Jordan has been negotiating with Israel in the bilateral talks in Washington, which are expected to resume later this month. Saudi Arabia is participating in the multilateral talks, concerning regional issues, which are also part of the process launched in Madrid in the fall of 1991.
These two statements, said an Israeli official, “demonstrate an important shift within some quarters of the Arab world, where peace with Israel is no longer a dirty word. It even shows a certain desire or yearning for this, an under-standing that peace has more advantages for the interest of those countries.”

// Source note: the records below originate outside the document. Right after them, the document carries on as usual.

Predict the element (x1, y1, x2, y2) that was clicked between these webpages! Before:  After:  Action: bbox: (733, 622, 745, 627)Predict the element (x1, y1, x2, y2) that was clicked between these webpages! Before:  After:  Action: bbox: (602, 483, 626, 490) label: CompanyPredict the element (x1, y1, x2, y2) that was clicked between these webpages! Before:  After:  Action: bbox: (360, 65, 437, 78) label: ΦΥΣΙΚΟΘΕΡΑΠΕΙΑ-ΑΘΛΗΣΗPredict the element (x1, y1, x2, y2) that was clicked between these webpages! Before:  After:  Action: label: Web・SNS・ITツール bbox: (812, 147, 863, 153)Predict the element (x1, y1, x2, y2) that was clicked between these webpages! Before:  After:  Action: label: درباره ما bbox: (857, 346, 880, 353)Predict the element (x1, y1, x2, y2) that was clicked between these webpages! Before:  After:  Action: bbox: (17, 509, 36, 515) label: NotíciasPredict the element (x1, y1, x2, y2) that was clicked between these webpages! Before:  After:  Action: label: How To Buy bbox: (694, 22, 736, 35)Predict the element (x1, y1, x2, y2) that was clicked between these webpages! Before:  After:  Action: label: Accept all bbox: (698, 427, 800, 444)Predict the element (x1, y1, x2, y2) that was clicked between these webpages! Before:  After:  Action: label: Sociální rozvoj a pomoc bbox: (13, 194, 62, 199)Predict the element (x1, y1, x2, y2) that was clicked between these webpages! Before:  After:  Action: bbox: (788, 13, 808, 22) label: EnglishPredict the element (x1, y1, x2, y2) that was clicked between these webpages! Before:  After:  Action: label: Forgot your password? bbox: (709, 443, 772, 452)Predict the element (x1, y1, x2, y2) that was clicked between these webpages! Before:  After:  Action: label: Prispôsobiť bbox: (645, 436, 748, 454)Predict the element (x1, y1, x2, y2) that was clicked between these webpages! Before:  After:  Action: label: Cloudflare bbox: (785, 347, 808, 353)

King Fahd’s remarks, said the official, are particularly significant, coming on the occasion of the religious pilgrimage. But the official also cautioned that the remarks themselves “are definitely not a breakthrough.”
In his remarks, Fahd said Saudi Arabia would support any effort that “contributes to ending the state of war and enabling the region to invest all its resources and abilities in construction, growth and comprehensive development, offering all the people of the region prosperity after years of bitter war and successive losses amid slogans that have cost us much and achieved nothing.”
Fahd’s remarks were not free from traditional attacks on Israeli positions: He placed the onus for the slow pace of the talks on the Israelis and spoke of the priority of “the rights of the Palestinian people.”
NOT ENOUGH, BUT A ‘START’
But at the same time, he acknowledged the need for “security and peace for all.”
“The facts of history prove that conflicts and wars achieve no victory and produce no gains,” said the king.
“The Israelis must be convinced that the policy of expansion is no longer acceptable to the international community, and that the security guarantees it used to demand continuously cannot be achieved by ignoring the rights of the Palestinian people and continuing hegemony, tyranny and the occupation of the land, but by peaceful coexistence between neighboring states and peoples.”
Tom Smerling, director of Project Nishma, a Jewish organization that conducts programs on security and peace and is supportive of the current peace process, said the statements by Fahd and Majali appear to reflect changes under way in the Arab world.
“There has been some change in the way a number of Arab governments talk about Israel and talk about peace,” he said. “Clearly, rhetoric isn’t enough, but this is where you have to start.
“We’ve often said peace is impossible until the Arabs moderate their rhetoric; this suggests that they’re doing so, though unfortunately they’re continuing to make many hostile statements.”